Luigi Mengoni
Diritto e valori
DOI: 10.1401/9788815413499/c9
L’altro aspetto del problema, sul quale si è aperta una grave frattura nella dottrina italiana, concerne gli effetti obbligatori del contratto per il sindacato dei lavoratori. Non c’è dubbio, anzitutto, che il sindacato ha il dovere di fare quanto è in suo potere per indurre i lavoratori all’osservanza del regolamento collettivo. Ma questo «dovere d’influsso», poiché da un lato non può andare oltre una semplice opera di persuasione [85]

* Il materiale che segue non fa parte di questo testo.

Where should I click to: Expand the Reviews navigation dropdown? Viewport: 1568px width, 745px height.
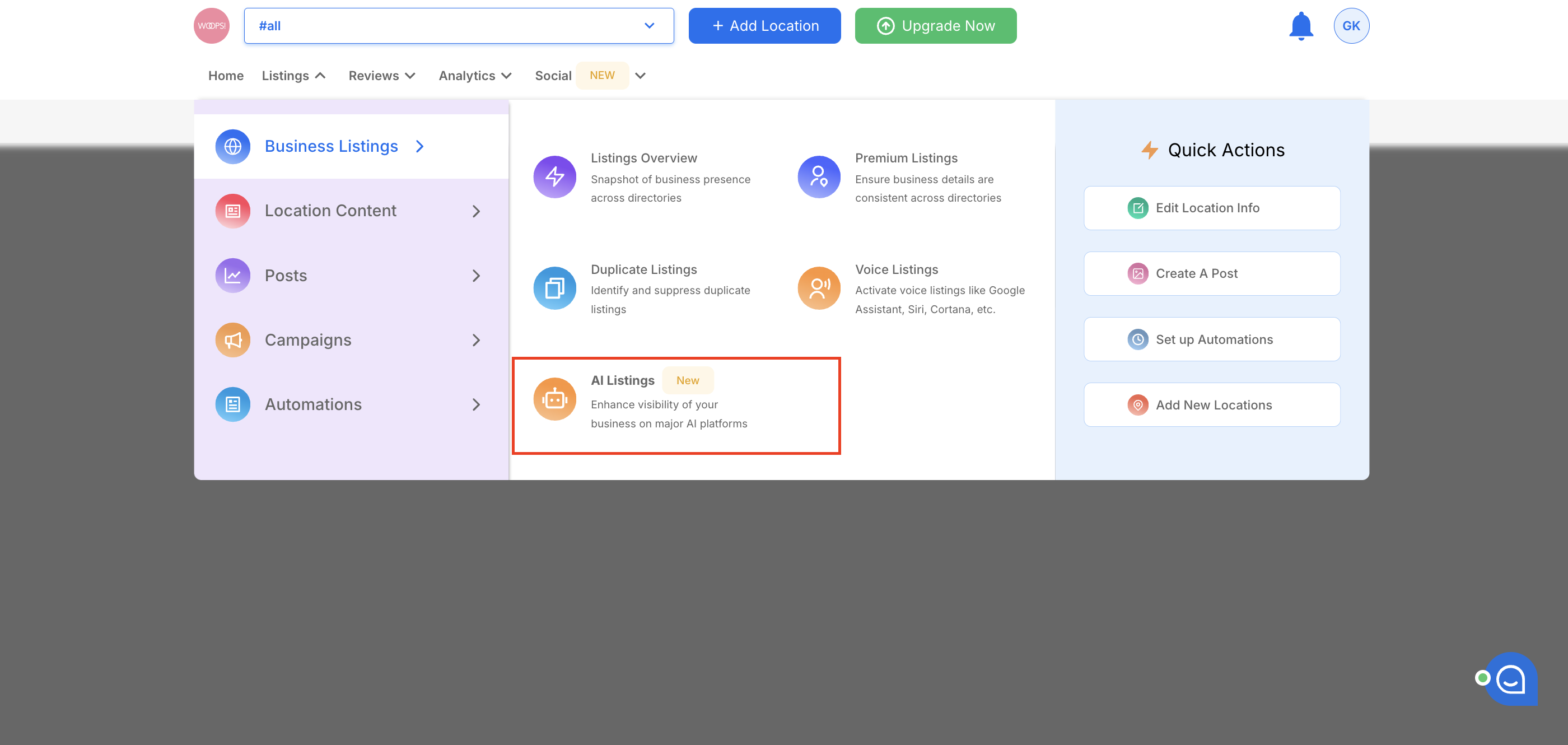tap(382, 76)
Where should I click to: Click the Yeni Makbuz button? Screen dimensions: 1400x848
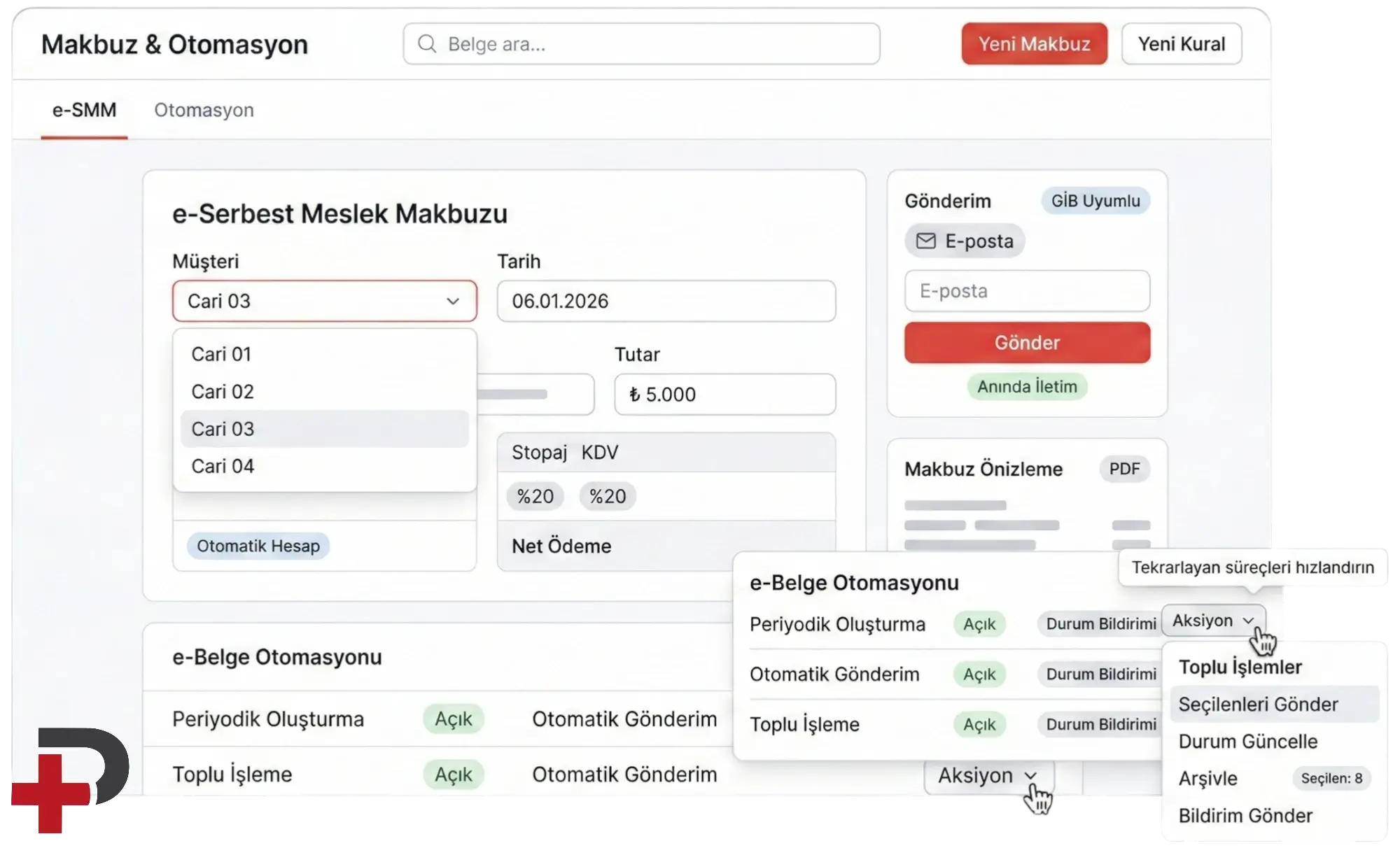1034,43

, dall’altro ha una portata limitata alle clausole che prevedono obblighi a carico dei lavoratori, non può rappresentare una contropartita adeguata all’impegno assunto dagli imprenditori in ordine alla parte normativa del contratto, la quale è formata principalmente da clausole che attribuiscono diritti ai lavoratori e sono destinate a incorporarsi automaticamente nella disciplina dei rispettivi contratti individuali di lavoro. Perciò l’impegno del sindacato, riferito globalmente alla parte normativa del contratto collettivo, è completato da un altro obbligo, tradizionalmente indicato col nome di «dovere di pace»: espressione impropria, perché evoca l’idea del contratto collettivo come strumento di pacificazione sociale, mentre tale funzione, certamente auspicabile, ma di natura politica, non appartiene all’essenza giuridica del contratto. Preferirei parlare di «impegno di stabilità del regolamento collettivo», anche se, dopo questa precisazione, sarò costretto dalla forza
{p. 277}della tradizione ad usare la terminologia corrente.

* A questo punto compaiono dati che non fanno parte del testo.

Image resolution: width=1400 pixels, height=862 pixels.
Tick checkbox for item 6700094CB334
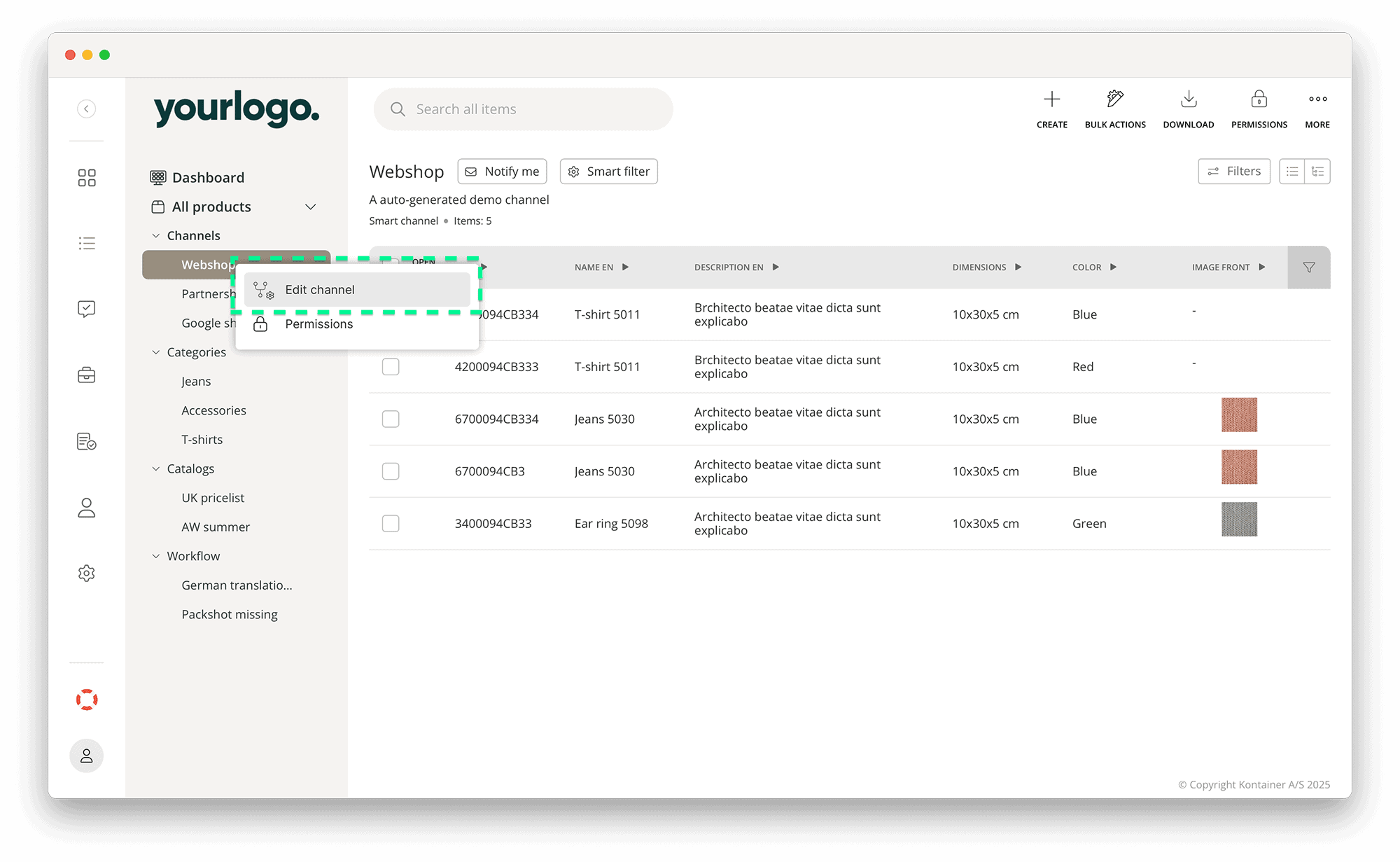coord(391,419)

Il contratto collettivo, essendo un atto di autonomia privata, deve essere costruito secondo i principi del diritto privato, nella misura in cui non esistano norme speciali di legge che a tali principi facciano eccezione. Ora tra i principi generali del contratto sta il principio della causalità delle promesse obbligatorie, al quale, negli ordinamenti anglosassoni, corrisponde il principio della consideration. Esso significa che una promessa contrattuale non può ottenere la sanzione giuridica se non è giustificata; e la causa giustificativa, quando non risieda nello spirito di liberalità (nel qual caso la legge esige di regola particolari garanzie formali), è costituita da una promessa corrispettiva della controparte oppure da una prestazione che essa compie contestualmente o ha già compiuto. Poiché gli imprenditori, quando stipulano un contratto collettivo, non sono mossi da spirito di liberalità, bensì si attendono un vantaggio in cui consiste la ragione giustificativa delle concessioni che essi fanno alla controparte, occorre individuare l’interesse dei datori di lavoro tutelato dal contratto. Esso si identifica nella funzione del contratto collettivo come metodo di gestione delle imprese, e quindi nell’aspettativa di disponibilità del contratto come base ragionevolmente affidabile per il calcolo dei costi di produzione [86]
. Strumento di tutela giuridica di tale interesse è appunto il cosiddetto dovere di pace, cioè l’impegno corrispettivo, assunto dal sindacato dei lavoratori di astenersi durante la vigenza del regolamento collettivo dal promuovere o appoggiare nuove rivendicazioni relativamente alle materie regolate, e quindi di non promuovere o appoggiare corrispondenti iniziative di lotta [87]
.{p. 278}
Una parte della dottrina attuale del diritto sindacale rifiuta di riconoscere il contratto collettivo non solo come atto che chiude una fase del conflitto, affermando un determinato rapporto di forza, ma anche come atto che sancisce la volontà (nel senso della fides romana, cioè di «buona volontà») di conservare fino a un certo grado questo rapporto come qualcosa di durevole, ossia di trasformarlo in norma stabile per un certo periodo di tempo. Essa rimprovera alla dottrina tradizionale un’«inversione di metodo» [88]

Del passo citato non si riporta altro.